Open source monitoring can be quite confusing for those who haven’t spent a lot of time reading about the options. At Outlyer, we track the most popular standards and then offer wire-compatible endpoints. This helps new customers migrate onto Outlyer with very little effort, and it means we don’t invent yet another proprietary standard and create vendor lock-in.

On the surface, it may seem like we support a haphazard collection of random formats. However, some thought has gone into supporting a limited set that cover all bases. We think about these standards across two axis: push vs. pull and dimensional vs. dimensionless.

Formats

You can almost think of these as old world vs. new world too, with the old-world formats being Nagios and Graphite which use flat namespaced metric paths.

Nagios plugins are still the best way even in 2016 to quickly monitor some custom piece of your environment. Being able to quickly create a script that returns an exit code and some performance data is still unsurpassed in flexibility. Similarly, being able to write some logic that says “do this, then do this, and now tell me what the result was” is indespensible.

On the push side of the old world, there are still a lot of environments already setup to emit Graphite metrics to a central location. A lot of development teams have already instrumented their code with StatsD and familiarity and adoption should always trump shiny new technology, although I would argue that Graphite is in a lot of ways becoming legacy.

Newer technologies like Prometheus and InfluxDB cover the pull vs .ush segment with dimensional data. Adding key value pairs of tags to metrics makes analytics more dynamic.

Prometheus has a great list of exporters that are especially well suited to monitoring containerised environments. There are also a rich set of client libraries that we believe are a superior way to instrument applications than the traditional StatsD method.

We recently added InfluxDB http API support to Outlyer to cover the final quadrant of push-based metrics with dimensions. Telegraf is a brilliant collection agent that can run across lots of platforms including low-powered IoT devices. With Kubernetes gaining a lot of traction, it’s also incredibly easy to enable the InfluxDB storage driver and with a single line of config post all of those metrics directly into Outlyer.

There are various other metric formats that we’ve looked at but due to lack of tooling or low popularity they have simply remained on our radar. Examples include OpenTSDB and Metrics 2.0.

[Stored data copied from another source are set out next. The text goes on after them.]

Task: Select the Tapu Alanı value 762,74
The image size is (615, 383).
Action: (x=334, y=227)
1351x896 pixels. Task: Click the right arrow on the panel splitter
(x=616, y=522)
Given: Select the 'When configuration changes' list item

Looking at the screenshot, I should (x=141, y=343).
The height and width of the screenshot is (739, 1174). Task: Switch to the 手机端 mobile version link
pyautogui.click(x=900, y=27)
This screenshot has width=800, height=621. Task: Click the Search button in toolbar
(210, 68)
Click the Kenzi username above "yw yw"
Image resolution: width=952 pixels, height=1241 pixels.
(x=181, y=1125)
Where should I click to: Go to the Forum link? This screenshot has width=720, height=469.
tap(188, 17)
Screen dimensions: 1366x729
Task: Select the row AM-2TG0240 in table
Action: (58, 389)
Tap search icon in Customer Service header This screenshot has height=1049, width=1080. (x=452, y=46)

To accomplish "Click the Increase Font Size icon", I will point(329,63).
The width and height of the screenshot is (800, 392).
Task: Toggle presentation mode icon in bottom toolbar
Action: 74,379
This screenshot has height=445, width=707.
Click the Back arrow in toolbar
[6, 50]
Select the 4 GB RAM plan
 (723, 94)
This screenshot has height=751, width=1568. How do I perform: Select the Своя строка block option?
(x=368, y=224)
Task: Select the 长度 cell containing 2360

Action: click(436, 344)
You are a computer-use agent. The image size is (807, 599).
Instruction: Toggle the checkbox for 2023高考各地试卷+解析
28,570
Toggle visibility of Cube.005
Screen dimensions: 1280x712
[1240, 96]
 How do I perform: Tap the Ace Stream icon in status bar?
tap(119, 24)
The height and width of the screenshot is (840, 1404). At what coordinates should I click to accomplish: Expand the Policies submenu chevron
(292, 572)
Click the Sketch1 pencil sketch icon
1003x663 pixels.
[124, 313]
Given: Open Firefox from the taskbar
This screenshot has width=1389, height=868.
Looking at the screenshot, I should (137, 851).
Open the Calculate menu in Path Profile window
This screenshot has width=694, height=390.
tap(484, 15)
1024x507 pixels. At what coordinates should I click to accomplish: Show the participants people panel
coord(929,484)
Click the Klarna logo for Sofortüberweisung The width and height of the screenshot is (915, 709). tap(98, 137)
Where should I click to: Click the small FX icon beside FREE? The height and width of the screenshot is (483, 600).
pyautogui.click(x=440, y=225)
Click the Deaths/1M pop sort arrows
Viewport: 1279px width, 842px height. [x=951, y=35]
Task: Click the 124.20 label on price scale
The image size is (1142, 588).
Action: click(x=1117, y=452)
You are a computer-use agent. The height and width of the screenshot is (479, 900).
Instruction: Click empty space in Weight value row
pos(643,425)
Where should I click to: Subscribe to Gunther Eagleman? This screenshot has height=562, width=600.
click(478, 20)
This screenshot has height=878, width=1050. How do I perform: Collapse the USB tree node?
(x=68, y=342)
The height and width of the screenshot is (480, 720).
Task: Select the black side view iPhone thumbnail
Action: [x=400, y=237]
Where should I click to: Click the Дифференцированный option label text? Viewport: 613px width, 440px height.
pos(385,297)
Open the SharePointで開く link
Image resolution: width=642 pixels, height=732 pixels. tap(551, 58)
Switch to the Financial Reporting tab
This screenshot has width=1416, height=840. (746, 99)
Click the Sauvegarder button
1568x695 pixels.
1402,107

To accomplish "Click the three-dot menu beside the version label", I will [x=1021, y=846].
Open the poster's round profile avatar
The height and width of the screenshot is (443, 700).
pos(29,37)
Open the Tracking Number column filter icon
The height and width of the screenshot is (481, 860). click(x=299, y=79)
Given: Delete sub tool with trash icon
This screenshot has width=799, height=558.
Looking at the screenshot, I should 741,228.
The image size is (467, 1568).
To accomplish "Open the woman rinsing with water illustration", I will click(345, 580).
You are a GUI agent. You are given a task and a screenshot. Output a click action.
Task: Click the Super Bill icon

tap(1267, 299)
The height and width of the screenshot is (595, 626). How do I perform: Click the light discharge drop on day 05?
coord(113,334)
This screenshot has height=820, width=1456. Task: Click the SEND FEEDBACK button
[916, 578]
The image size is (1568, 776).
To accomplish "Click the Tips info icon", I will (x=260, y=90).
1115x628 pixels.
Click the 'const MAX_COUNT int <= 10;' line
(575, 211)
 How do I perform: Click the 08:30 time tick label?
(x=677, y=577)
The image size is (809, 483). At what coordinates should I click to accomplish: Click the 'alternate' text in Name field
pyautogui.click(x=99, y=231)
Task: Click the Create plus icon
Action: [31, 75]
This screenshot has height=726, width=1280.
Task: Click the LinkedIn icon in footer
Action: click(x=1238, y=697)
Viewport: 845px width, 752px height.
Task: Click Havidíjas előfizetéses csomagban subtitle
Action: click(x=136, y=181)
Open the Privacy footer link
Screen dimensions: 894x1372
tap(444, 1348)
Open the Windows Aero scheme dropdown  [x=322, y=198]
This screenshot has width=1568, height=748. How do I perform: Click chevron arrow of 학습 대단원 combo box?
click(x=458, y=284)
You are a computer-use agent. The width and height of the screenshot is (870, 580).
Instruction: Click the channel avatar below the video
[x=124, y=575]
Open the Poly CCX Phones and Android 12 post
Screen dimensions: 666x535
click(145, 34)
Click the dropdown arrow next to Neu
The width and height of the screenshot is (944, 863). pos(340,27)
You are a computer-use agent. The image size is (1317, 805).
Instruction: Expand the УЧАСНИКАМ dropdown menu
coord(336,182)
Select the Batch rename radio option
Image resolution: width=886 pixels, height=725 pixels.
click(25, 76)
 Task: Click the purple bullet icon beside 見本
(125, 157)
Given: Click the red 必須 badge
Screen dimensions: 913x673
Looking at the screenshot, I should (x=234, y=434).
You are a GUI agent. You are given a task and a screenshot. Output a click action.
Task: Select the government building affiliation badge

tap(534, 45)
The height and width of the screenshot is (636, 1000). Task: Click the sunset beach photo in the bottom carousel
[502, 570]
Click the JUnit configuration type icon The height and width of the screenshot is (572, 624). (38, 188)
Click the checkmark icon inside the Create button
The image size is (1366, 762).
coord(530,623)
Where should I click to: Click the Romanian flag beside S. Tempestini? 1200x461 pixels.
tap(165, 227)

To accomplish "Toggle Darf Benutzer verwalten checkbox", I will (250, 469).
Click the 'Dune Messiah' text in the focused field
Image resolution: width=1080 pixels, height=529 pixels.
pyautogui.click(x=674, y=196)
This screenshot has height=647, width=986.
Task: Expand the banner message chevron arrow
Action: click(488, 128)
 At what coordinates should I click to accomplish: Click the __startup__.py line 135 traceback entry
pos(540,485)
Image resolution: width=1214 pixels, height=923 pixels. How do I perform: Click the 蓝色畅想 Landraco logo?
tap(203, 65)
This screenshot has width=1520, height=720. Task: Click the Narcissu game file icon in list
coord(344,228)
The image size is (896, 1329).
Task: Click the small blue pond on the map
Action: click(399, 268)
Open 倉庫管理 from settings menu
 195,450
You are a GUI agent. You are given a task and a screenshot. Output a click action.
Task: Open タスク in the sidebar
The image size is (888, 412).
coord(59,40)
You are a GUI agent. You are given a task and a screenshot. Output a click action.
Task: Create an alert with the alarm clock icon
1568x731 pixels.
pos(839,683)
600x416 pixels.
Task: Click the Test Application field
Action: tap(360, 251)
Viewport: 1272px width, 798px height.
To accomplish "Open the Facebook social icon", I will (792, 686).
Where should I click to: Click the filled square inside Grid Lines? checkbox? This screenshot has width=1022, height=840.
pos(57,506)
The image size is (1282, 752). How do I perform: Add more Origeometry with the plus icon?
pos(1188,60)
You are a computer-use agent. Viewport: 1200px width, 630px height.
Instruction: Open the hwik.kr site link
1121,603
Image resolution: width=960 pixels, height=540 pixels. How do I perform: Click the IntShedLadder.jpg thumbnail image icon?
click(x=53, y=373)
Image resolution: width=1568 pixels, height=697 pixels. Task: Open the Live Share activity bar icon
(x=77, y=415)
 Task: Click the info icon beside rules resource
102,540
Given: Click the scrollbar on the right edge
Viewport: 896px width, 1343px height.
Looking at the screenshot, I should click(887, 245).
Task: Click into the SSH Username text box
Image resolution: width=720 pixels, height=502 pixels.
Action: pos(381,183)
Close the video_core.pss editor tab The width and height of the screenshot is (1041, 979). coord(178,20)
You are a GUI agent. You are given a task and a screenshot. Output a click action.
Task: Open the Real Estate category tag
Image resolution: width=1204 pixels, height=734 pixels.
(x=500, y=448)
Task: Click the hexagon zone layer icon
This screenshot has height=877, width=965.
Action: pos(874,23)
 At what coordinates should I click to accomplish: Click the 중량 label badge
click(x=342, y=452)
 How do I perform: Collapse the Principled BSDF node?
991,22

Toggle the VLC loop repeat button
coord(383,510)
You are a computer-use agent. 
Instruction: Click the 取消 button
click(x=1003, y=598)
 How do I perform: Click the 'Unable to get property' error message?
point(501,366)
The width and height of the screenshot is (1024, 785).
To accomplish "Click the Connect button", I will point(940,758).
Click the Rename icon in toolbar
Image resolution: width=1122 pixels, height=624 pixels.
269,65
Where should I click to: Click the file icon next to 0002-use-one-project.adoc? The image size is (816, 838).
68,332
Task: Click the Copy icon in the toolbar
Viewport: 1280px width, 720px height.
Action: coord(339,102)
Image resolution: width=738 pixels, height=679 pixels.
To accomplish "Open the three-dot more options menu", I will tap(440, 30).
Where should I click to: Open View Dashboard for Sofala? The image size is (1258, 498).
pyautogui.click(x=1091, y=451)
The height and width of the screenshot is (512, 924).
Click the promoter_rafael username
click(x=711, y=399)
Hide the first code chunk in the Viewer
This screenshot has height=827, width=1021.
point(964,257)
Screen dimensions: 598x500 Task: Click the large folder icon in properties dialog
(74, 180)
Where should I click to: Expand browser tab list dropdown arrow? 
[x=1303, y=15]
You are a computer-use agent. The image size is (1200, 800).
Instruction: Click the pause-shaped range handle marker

The majority of customers that we work with already had a mix of the four supported formats setup, and so they didn’t lose any time invested in collection when moving onto Outlyer. When starting from scratch, we have a set of best practices for which collection method to use depending on the scenario.

https://docs.outlyer.com/getting_started/use_cases/

Outlyer allows you to aggregate across each of these axis. A fair bit of engineering effort has been spent combining both worlds into a single application. The benefit to our customers is the chance to reduce the number of monitoring systems they manage down to a select few and to view all of their data in a single place which makes visualisation and alerting much more powerful.